Что же вызвало такой нелепый и сильный заскок у матерого врача? История эта случилась почти четверть века назад, когда я, старший резидент в тренировочной программе по анестезиологии получил не совсем обычного пациента — мальчика 2-3 лет с вирусным разрастанием в горле, мешающим ему дышать и даже плакал он неслышно, сипло.
Это был самый хорошенький пациент, маленький ангел с прекрасными голубыми глазами и длинными вьющимися льняными волосами. Суровые медсестры операционной не могли наахаться и тетешкали его, передавая с рук на руки, чирикая слово “ cutе” много раз. Я же готовился к очень сложному наркозу, педиатрическая оториноларингология может быть очень опасной, иногда — смертельно опасной. Так и случилось, немедленно по вводу в наркоз мышцы ребенка расслабились, в том числе и мышцы гортани, разрастание сдвинулось и закупорило вход в тр@хею. Поступление кислорода стало невозможным. Я быстро понял надвигающуюся катастрофу: ничего из моего арсенала мер успеха не принесло, содержание кислорода в крови начало падать, инструктор по анестезиологии повторил весь комплекс, полагаясь на свою матерую сноровку — ничего. Катастрофа приближалась со скоростью самолета в финальном пике, содержания кислорода упала до критического уровня, ребенок посинел и его сердце стало замедляться, мы приближались к ситуации невозвратимого поражения мозга и сердца.
Все спас профессор оториноларингологии — отодвинув всех в сторону, он схватил спасительный инструмент и протаранил разрастание, возобновив подачу кислорода. Затем они произвели тр@хеотомию, вставили трубочку, я вывел ребенка из наркоза и, к своему ужасу, увидел признаки поражения мозга, вызванные недостатком кислорода. Я немедленно приписал всю вину себе, перевел его в реанимацию и побежал искать педиатрического невропатолога-интенсевиста.
Пришел мужик, заканчивающий свой 11 год тренировок, редкой силы уникальный специалист, посмотрел его и пришел к заключению: необратимых повреждений нет, наблюдаем. Так я и провел следующие двое суток, помогая ухаживать за ребенком, меня гнали домой, я не находил в себе сил покинуть моего маленького ангелочка, его мама выходила и заходила, обходы за обходами, госпиталь учебный, каждая специальность обходит своей командой, раз за разом его историю докладывают сухим медицинским жаргоном.

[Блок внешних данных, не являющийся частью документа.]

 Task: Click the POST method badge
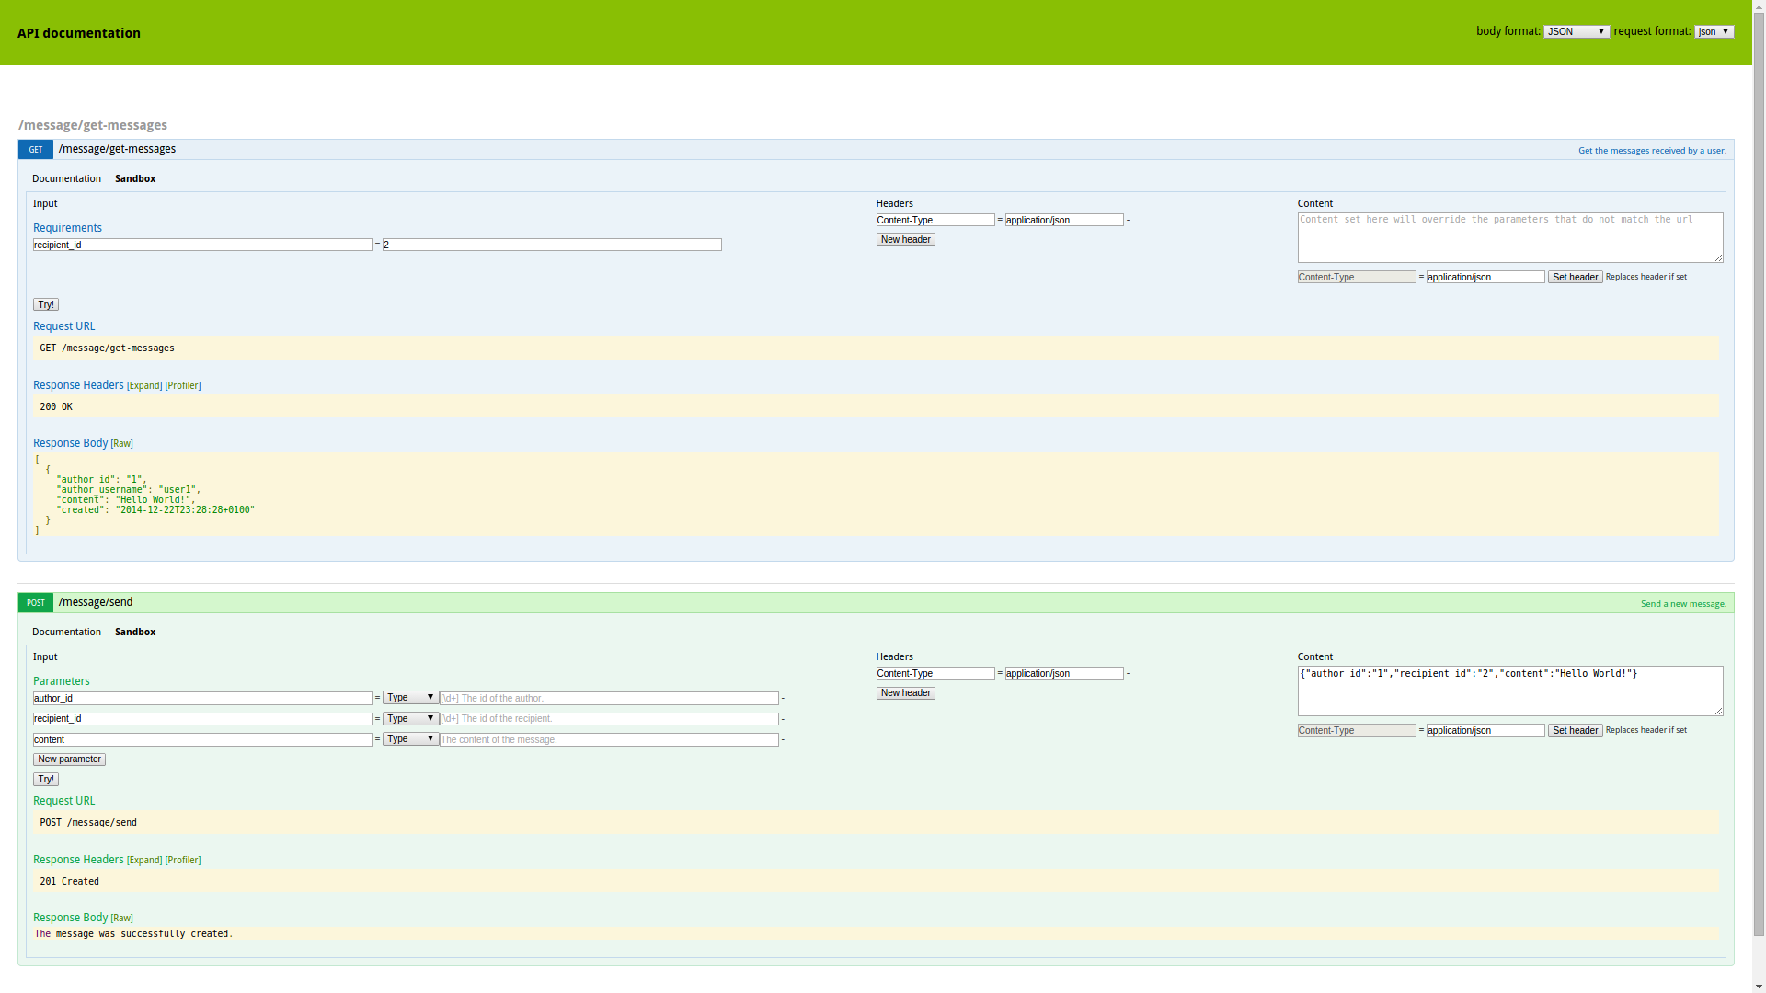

Должно быть, меня сильно контузило ужасом и виной, жалостью к моему пациенту, почти погибшему у меня на глазах. Наконец, невропатолог решил меня услать домой, назначив ему повторное исследование электрической активности — все в норме. Обняв меня за плечи, он вывел меня из реанимации и передал моим инструкторам с рекомендацией дать мне пару дней отдыха. И меня, контуженного страхом, отправили домой.

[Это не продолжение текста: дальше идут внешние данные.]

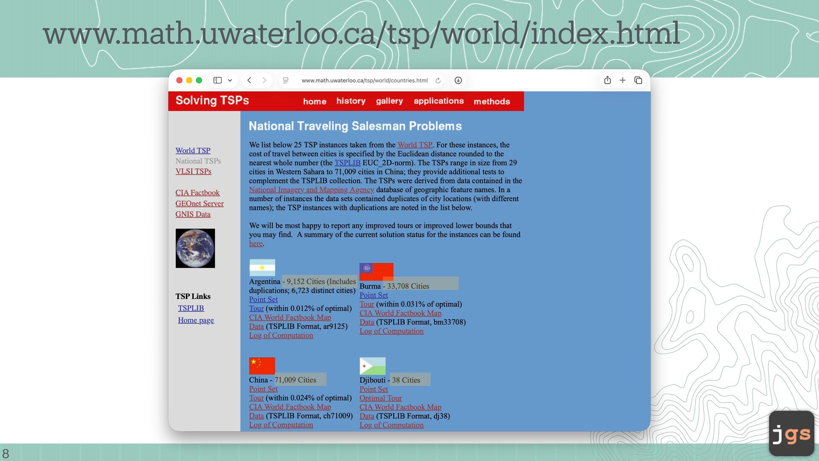
Task: Click the Earth globe thumbnail image
Action: tap(195, 248)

Пришел домой, лед в груди — дышать мешает, мозги в тумане и отупение, никаких эмоций, опустошенность. Надо что-то делать, я даже заснуть не могу. Вынул водку из морозильника, налил полстакана, выпил. Отпустило, в груди потеплело, самого же затрясло и я расплакался...
Ребенок выписался домой, я вернулся к своим обязанностям, по иронии судьбы я еще дважды давал ему наркоз, мама меня знала по имени, ребенок узнавал, правда, без особой радости, опять ты с твоей вонючей гадостью...
Все зажило и у него и у меня. Все, за исключением одной странности: каждый раз, услышав треклятое слово “cutе” шерсть поднималась дыбом и я мысленно переносился в то ужасное утро. Медсестры меня берегут, понимающе относясь к моему суеверию. Кому-то я рассказал об этом случае, что ли, не помню уже. Вот такая история, надеюсь, вы не осудите меня за мои человеческие слабости, просто я уверен — если у вас нет пока профессиональных суеверий, то со временем они появятся.